Вениамин Александрович подошел. Поздоровался.
— Здравствуй, здравствуй, милый ты мой!.. Худо мне, худо. Сядь.
Старик был сух и немощен, с узким, на клин стесанным лицом, плешивый. Глядел на Вениамина Александровича и плачущим голосом говорил:
— Скорей бы к Палаше, милый ты мой...
— А где она? — присаживаясь на некотором отдалении от старика, спросил Вениамин Александрович.

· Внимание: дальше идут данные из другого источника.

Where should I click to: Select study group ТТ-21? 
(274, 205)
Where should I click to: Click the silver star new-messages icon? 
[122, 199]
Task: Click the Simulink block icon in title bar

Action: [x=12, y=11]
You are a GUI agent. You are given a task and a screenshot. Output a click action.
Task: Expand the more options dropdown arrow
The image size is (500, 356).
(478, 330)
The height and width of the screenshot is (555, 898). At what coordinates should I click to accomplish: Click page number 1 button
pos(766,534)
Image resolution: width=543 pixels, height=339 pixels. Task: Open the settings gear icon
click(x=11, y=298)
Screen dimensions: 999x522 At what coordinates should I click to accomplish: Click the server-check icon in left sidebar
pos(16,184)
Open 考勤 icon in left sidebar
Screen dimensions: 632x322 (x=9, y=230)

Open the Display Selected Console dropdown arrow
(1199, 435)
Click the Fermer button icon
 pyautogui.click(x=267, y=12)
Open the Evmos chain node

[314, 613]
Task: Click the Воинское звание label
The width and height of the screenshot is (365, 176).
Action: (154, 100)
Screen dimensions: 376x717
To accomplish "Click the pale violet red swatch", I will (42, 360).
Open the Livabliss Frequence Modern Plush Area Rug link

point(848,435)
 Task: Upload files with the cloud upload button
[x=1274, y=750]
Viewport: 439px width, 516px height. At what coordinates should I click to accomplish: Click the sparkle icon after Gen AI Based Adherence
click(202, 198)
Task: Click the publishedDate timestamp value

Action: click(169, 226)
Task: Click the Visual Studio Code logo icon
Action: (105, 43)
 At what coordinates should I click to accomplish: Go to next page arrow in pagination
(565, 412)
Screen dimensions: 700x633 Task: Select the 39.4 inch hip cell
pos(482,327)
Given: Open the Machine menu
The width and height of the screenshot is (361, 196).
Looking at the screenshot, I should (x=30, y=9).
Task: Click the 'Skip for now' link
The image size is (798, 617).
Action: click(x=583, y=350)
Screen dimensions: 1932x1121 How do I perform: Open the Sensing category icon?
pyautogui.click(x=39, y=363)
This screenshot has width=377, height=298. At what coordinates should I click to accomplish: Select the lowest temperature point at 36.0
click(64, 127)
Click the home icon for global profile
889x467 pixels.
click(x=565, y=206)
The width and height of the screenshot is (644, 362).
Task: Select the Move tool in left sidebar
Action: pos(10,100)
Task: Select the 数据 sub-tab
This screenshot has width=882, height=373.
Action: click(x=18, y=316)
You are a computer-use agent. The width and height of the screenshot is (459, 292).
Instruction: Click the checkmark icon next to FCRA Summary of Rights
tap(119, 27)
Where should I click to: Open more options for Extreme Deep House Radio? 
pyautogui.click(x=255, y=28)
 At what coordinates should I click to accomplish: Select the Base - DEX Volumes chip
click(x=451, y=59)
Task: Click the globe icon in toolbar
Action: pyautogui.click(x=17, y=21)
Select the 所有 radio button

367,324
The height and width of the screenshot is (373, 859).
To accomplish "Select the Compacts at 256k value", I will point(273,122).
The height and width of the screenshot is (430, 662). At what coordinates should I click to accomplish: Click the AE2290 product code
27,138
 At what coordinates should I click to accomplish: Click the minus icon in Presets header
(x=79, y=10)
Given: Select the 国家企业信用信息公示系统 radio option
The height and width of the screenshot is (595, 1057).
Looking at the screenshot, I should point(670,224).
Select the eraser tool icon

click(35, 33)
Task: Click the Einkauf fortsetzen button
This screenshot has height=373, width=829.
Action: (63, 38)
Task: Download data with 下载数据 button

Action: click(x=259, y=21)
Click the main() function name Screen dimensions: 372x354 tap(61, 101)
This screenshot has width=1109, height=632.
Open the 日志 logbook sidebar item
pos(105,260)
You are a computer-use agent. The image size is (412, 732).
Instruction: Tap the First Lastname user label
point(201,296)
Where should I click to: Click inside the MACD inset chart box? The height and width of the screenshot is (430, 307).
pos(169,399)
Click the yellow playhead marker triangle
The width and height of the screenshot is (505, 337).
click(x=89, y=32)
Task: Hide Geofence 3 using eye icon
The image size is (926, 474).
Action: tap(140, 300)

— Ой, и не спрашивай. Умерла она. А заболела в самый Новый год. Наготовила всего, стол накрыла, говорит: «Евстигнеюшка, может, встанешь?» А я больной, больной... «Только ради тебя, милая ты моя», — ответил ей. И кое-как по стеночке да по ейной руке добрался до стола. Сел. Отдышаться не могу. Плачу на свою немощь, и Палаша плачет. А в углу елочка стоит. «Зажги, говорю, свечи, а свет погаси, так посидим». Стала она зажигать, да, видно, что-то вспомнила. Детей вспомнила, милый ты мой! Ведь пятеро у нас детей-то, а с нами никого. Троих-то разметало по Сибири да по Уралу, а двое-то, милый ты мой, близко. В Белых Ключах живут. Не едут. Не едут. — Старик смахнул со щеки слезу. — Может, вспомнила Палаша деток-то, расстроилась да и упала, ноги у ней отнялись. Как подымал ее, не сказать. У самого силы никакой. Поставлю ей одну ногу. «Держись, держись, говорю, милая». Потом другую поставлю. Чтоб поднялась она, к постели прошла. Да где, падает, падает, милый ты мой! Так я ее волоком, волоком к постели. А уж как подымал, как она сама цеплялась, так это никаким словом не сказать. И позвать некого. У всех в домах веселье. Все Новый год ждут. А мы, двое несчастных, так-то... Как прошла ночь — не помню. Чтоб не загорелась елка да пожару не было, погасил я свечи-то. Так в темноте и пробыли. Обхватили друг дружку и плачем. А тьма, конца-края нет. Уснула она, а у меня и сна нет. Светать стало, как очнулась. Спрашиваю: «Как ты?» — «Ничего», — отвечает. А у самой язык уж плохо ворочается и рукой совсем не владеет. Ладно, Танюшка, хорошая девушка, заглянула с праздником поздравить. А у нас вот он какой праздник. Побежала она за Катериной Петровной, фельдшерицей нашей. Та как глянула на Палашу, так и говорит: телеграмму давать надо. Дочке да сыну чтоб ехали. Приехали они, а ей уж совсем худо. Руки отнялись, лицо сползло, но понимает еще, да и сказать хоть и кое-как, но еще может. Дочка-то и спрашивает: «Чего вам, мама, надо?» — «Ничего, отвечает, не надо». А дочка ей: «Скажите, мама, как нам жить?» А Палаша-то, милый ты мой, поглядела на нее и говорит: «Сами большие, знаете как». С тем и померла. А меня вот оставила. Сын с дочкой уехали, а я тут. Удушье мучит. Сначала одну таблетку принимал, а теперь уже и три не помогают. На воздух выйду, будто полегче. А как почувствую приступ, так домой. А ноги совсем не могут, не подчиняются. Так я на карачках, да лбом дверь-то отворяю, милый ты мой. Лбом! Умереть бы, умереть. Зачем жить-то? Зачем?.. — рыдающим голосом закончил старик.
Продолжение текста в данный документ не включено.